**Supplied material**
---+---
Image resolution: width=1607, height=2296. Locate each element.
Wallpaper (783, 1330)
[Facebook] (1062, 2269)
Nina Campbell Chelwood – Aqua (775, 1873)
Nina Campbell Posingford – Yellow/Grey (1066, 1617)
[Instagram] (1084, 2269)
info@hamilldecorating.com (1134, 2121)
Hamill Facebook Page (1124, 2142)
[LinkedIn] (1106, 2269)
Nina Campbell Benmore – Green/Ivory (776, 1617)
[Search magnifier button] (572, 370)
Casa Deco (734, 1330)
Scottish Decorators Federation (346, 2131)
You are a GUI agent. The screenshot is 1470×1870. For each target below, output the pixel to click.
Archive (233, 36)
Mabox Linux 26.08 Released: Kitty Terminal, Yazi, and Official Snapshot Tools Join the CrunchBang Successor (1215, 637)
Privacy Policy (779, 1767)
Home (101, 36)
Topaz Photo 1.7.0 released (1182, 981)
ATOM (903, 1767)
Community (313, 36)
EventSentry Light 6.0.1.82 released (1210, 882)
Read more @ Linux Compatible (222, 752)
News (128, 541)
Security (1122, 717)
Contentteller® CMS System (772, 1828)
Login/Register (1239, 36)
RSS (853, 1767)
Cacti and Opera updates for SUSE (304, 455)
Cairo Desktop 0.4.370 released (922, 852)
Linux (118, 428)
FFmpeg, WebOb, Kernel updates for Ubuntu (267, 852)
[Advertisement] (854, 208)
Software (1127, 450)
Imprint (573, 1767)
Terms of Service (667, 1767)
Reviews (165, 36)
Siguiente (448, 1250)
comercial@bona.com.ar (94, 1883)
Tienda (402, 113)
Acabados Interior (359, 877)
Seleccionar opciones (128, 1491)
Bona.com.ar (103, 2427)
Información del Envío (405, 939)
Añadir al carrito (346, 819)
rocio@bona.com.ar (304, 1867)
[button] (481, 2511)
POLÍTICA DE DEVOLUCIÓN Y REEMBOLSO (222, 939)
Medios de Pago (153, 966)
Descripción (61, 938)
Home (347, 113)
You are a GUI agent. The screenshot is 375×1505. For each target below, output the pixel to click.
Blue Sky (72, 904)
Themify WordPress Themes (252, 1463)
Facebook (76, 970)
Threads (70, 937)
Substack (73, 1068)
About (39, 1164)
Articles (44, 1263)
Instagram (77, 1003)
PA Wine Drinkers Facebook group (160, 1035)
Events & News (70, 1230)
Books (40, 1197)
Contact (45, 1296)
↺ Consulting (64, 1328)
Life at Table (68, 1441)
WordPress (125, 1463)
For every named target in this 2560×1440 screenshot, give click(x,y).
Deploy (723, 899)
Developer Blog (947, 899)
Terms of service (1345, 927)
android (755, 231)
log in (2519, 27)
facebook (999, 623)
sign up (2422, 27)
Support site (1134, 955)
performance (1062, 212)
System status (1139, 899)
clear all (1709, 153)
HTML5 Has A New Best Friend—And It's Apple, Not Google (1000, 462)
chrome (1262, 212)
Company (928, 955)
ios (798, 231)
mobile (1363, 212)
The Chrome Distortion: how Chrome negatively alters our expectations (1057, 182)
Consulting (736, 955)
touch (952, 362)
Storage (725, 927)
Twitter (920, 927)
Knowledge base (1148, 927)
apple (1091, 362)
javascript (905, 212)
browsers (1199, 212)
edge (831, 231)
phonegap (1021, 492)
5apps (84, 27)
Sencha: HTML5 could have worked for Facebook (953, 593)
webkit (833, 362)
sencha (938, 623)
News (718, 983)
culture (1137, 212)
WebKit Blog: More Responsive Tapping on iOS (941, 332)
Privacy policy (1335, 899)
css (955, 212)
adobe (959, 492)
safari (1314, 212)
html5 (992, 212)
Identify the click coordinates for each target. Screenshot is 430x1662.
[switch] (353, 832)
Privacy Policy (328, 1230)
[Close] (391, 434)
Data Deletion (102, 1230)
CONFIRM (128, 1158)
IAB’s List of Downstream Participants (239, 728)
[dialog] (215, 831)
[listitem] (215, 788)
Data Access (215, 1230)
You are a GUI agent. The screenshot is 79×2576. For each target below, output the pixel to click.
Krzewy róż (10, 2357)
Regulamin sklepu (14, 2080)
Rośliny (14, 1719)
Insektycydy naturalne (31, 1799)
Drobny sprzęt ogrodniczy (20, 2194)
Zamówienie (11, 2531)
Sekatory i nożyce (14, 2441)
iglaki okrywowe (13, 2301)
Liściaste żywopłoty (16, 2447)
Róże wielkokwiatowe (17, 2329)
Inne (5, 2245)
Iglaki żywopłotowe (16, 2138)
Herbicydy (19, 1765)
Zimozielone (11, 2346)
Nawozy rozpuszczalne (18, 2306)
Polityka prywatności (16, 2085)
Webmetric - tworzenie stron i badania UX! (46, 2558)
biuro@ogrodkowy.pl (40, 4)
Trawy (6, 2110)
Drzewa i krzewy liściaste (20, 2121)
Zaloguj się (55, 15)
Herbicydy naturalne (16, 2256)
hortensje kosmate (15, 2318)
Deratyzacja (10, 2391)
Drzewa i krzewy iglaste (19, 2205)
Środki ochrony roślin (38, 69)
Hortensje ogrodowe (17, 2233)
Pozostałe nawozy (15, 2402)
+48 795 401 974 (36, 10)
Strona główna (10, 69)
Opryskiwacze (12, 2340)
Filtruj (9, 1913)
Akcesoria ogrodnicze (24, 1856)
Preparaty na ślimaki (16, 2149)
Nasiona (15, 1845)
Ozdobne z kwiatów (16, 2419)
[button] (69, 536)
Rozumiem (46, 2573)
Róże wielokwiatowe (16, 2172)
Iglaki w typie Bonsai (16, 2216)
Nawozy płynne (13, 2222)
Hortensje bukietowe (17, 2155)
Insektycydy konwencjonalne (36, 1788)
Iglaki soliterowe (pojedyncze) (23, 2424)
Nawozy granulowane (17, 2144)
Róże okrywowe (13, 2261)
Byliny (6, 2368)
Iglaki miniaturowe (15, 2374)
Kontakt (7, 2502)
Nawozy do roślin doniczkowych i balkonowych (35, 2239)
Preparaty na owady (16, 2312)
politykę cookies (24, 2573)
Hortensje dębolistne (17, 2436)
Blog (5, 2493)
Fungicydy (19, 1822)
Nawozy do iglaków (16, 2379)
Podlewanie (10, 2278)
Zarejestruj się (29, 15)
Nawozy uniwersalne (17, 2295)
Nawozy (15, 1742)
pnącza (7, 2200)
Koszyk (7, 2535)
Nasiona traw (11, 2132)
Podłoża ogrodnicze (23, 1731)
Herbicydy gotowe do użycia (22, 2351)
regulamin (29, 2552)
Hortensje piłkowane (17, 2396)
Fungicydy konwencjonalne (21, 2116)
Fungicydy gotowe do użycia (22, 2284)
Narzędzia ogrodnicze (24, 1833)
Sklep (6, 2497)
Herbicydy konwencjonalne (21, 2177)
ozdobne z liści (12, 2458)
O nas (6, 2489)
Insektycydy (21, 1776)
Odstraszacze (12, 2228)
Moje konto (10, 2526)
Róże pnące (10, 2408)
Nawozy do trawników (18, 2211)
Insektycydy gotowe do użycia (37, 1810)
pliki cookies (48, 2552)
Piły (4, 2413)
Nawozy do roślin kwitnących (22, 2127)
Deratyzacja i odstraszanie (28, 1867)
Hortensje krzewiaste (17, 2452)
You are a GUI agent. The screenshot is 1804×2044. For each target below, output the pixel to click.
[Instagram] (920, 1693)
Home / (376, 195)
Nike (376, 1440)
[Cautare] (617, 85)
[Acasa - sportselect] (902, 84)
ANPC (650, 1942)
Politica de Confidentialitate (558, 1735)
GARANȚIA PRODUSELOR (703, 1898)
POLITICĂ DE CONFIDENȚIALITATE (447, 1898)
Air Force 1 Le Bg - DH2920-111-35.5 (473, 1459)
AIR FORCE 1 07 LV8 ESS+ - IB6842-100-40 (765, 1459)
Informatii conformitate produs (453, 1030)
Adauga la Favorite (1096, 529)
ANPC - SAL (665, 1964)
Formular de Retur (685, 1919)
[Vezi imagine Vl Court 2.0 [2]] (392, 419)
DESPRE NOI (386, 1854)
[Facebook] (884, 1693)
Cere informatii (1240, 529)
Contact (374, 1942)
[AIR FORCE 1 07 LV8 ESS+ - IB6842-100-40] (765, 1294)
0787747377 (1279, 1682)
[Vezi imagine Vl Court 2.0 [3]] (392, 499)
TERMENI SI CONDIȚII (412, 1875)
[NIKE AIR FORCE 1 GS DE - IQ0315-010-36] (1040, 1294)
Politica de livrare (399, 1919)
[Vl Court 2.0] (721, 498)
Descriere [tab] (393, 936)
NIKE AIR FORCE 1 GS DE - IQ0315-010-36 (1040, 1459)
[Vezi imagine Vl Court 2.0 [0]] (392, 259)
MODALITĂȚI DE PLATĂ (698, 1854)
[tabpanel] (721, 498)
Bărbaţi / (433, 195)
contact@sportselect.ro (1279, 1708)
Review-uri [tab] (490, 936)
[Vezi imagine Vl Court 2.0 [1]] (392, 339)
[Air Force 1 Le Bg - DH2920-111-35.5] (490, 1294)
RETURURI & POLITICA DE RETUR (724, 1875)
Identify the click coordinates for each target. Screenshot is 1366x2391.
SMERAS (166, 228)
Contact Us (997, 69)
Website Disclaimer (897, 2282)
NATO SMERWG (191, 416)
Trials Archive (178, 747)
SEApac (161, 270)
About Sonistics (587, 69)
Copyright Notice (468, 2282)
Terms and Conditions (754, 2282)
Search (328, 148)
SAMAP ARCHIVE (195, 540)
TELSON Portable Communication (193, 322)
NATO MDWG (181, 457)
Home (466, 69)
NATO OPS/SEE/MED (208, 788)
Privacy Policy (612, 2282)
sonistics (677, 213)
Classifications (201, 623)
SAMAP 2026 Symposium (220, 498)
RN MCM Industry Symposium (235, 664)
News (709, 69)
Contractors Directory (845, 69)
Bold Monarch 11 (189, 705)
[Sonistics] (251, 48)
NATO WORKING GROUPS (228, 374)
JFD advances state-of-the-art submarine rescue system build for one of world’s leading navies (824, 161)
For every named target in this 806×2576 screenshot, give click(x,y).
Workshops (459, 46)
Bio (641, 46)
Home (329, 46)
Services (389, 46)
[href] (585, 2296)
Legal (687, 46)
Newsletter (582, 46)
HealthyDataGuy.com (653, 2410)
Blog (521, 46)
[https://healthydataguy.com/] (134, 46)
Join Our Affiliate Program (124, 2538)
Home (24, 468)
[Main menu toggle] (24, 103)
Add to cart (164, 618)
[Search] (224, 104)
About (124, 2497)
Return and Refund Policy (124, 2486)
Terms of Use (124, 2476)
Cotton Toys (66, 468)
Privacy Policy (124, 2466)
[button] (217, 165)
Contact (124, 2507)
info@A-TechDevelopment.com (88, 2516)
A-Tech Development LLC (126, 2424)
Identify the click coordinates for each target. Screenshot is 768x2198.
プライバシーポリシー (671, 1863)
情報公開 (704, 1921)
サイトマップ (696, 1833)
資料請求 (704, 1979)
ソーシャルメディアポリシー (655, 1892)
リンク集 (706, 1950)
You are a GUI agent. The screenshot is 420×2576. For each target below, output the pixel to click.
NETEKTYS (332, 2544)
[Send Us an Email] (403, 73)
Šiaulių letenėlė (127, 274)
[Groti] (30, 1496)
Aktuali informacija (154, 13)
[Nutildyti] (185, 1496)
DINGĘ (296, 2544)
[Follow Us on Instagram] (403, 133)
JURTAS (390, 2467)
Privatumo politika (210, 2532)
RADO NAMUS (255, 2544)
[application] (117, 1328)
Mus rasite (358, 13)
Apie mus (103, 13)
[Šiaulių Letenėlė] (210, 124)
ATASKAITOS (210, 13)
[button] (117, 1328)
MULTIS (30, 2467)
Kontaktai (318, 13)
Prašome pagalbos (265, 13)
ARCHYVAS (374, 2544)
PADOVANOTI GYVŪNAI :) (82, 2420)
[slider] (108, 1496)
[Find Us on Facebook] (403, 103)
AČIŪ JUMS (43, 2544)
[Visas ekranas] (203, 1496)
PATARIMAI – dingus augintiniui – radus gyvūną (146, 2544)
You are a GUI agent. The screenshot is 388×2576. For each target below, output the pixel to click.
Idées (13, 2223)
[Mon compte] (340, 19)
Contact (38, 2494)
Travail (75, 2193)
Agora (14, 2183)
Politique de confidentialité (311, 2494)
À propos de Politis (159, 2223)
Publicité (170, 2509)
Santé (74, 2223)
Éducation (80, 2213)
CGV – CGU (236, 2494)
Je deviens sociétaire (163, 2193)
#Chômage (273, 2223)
---+---
**Exercise prompt**
Repeat the entries above verbatim, but only from the line that has "pnącza (7, 2200)" down to the line that has "[tabpanel] (721, 498)", inclusive.

**Exercise answer**
pnącza (7, 2200)
Koszyk (7, 2535)
Nasiona traw (11, 2132)
Podłoża ogrodnicze (23, 1731)
Herbicydy gotowe do użycia (22, 2351)
regulamin (29, 2552)
Hortensje piłkowane (17, 2396)
Fungicydy konwencjonalne (21, 2116)
Fungicydy gotowe do użycia (22, 2284)
Narzędzia ogrodnicze (24, 1833)
Sklep (6, 2497)
Herbicydy konwencjonalne (21, 2177)
ozdobne z liści (12, 2458)
O nas (6, 2489)
Insektycydy (21, 1776)
Odstraszacze (12, 2228)
Moje konto (10, 2526)
Róże pnące (10, 2408)
Nawozy do trawników (18, 2211)
Insektycydy gotowe do użycia (37, 1810)
pliki cookies (48, 2552)
Piły (4, 2413)
Nawozy do roślin kwitnących (22, 2127)
Deratyzacja i odstraszanie (28, 1867)
Hortensje krzewiaste (17, 2452)
You are a GUI agent. The screenshot is 1804×2044. For each target below, output the pixel to click.
[Instagram] (920, 1693)
Home / (376, 195)
Nike (376, 1440)
[Cautare] (617, 85)
[Acasa - sportselect] (902, 84)
ANPC (650, 1942)
Politica de Confidentialitate (558, 1735)
GARANȚIA PRODUSELOR (703, 1898)
POLITICĂ DE CONFIDENȚIALITATE (447, 1898)
Air Force 1 Le Bg - DH2920-111-35.5 (473, 1459)
AIR FORCE 1 07 LV8 ESS+ - IB6842-100-40 (765, 1459)
Informatii conformitate produs (453, 1030)
Adauga la Favorite (1096, 529)
ANPC - SAL (665, 1964)
Formular de Retur (685, 1919)
[Vezi imagine Vl Court 2.0 [2]] (392, 419)
DESPRE NOI (386, 1854)
[Facebook] (884, 1693)
Cere informatii (1240, 529)
Contact (374, 1942)
[AIR FORCE 1 07 LV8 ESS+ - IB6842-100-40] (765, 1294)
0787747377 (1279, 1682)
[Vezi imagine Vl Court 2.0 [3]] (392, 499)
TERMENI SI CONDIȚII (412, 1875)
[NIKE AIR FORCE 1 GS DE - IQ0315-010-36] (1040, 1294)
Politica de livrare (399, 1919)
[Vl Court 2.0] (721, 498)
Descriere [tab] (393, 936)
NIKE AIR FORCE 1 GS DE - IQ0315-010-36 (1040, 1459)
[Vezi imagine Vl Court 2.0 [0]] (392, 259)
MODALITĂȚI DE PLATĂ (698, 1854)
[tabpanel] (721, 498)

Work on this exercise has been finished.